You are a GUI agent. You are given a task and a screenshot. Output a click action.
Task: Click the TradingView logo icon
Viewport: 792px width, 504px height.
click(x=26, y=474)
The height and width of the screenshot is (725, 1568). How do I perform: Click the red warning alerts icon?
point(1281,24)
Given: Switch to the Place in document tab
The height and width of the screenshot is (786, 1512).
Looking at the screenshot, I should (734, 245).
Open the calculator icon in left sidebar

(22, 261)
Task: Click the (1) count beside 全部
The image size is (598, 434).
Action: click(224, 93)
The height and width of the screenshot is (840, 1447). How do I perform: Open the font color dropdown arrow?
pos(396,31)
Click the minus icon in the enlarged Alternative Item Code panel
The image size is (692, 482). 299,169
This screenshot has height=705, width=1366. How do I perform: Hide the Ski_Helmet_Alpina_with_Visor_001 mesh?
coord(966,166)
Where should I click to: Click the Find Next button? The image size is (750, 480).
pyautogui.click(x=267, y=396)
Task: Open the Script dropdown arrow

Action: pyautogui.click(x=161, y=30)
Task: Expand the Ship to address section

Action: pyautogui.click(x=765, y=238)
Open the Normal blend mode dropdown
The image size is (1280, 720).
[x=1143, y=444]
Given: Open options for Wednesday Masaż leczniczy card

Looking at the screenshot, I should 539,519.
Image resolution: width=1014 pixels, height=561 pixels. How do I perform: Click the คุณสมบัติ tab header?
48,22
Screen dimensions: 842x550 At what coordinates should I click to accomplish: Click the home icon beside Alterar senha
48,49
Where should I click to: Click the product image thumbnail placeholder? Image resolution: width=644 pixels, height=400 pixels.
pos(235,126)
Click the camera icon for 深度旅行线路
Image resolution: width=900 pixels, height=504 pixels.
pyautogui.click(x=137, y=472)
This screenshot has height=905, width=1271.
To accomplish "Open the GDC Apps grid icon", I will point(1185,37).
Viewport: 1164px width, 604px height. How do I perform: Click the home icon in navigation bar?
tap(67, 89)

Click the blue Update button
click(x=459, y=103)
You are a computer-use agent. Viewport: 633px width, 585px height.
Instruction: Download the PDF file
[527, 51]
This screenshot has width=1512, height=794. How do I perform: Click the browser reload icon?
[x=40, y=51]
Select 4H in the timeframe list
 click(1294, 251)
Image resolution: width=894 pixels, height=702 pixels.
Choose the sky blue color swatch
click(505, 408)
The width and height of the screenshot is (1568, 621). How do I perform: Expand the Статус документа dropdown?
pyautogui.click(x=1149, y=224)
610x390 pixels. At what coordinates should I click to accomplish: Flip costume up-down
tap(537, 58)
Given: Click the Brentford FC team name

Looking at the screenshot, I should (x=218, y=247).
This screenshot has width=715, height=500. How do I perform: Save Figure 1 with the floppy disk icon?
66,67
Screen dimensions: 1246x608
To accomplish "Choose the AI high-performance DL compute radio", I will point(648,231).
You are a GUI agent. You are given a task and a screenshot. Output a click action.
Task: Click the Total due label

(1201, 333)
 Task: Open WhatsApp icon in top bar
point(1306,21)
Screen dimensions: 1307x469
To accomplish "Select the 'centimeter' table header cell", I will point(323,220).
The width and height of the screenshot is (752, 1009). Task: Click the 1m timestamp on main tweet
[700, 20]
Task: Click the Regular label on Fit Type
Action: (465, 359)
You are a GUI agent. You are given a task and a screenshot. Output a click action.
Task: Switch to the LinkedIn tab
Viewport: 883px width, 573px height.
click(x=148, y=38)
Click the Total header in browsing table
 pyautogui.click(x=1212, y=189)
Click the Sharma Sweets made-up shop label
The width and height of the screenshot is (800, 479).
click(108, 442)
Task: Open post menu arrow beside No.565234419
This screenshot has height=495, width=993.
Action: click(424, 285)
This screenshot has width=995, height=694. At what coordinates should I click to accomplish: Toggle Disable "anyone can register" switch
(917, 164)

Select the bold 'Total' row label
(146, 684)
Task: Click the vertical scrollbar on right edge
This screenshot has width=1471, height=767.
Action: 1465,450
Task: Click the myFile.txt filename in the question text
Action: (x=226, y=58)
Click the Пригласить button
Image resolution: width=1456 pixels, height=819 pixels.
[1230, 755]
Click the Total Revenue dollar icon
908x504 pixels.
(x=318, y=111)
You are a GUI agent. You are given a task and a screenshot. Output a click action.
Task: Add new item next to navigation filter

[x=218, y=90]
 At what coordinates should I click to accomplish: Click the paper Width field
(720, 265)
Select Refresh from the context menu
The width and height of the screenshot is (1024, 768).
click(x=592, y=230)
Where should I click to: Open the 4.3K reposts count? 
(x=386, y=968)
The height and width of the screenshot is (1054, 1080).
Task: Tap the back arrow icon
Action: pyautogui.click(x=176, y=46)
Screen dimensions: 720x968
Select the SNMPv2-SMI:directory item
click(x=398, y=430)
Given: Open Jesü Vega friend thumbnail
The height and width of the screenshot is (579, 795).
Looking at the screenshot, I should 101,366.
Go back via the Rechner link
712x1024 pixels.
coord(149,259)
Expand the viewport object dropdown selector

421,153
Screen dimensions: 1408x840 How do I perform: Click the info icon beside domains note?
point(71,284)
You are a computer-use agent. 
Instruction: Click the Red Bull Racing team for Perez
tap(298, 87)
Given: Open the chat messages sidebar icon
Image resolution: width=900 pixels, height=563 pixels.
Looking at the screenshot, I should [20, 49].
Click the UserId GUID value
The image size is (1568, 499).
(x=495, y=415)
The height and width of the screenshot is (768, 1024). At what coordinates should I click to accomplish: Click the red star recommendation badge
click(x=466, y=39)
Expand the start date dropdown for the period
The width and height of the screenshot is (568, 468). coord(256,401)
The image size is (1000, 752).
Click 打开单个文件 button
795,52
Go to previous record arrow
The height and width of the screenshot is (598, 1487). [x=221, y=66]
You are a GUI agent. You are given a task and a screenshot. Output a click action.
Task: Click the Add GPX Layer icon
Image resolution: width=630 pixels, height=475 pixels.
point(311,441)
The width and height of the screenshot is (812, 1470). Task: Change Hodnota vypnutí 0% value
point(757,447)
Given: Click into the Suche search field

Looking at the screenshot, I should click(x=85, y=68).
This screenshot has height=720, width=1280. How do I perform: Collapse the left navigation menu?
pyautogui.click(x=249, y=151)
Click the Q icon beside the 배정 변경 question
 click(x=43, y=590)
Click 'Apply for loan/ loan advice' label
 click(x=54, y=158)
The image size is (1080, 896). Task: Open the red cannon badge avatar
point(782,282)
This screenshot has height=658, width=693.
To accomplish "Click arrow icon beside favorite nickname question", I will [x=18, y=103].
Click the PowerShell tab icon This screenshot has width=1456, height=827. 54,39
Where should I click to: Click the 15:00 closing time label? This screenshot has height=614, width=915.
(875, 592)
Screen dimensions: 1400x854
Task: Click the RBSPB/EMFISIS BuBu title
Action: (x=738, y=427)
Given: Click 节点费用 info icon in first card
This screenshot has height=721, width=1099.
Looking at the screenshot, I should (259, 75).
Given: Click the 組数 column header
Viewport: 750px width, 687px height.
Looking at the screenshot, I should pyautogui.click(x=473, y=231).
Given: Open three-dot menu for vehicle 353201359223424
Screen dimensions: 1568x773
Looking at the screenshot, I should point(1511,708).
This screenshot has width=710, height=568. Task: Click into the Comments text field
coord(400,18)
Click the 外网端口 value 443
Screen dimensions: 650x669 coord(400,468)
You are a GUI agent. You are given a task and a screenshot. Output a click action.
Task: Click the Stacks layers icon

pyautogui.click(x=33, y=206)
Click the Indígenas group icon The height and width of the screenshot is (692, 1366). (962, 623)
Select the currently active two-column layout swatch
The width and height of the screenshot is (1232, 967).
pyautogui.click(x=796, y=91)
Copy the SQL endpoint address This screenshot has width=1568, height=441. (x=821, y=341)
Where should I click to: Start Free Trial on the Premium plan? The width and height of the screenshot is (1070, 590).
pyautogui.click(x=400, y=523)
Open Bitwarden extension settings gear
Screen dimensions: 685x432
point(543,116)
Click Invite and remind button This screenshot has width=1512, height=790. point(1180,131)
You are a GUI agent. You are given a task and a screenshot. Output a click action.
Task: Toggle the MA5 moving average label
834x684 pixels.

_What this task involves:_ All lines in the data that contain the word "computer" should be copied.

_Written response:_
You are a computer-use agent. Viewport: 633px width, 585px height.
You are a computer-use agent. 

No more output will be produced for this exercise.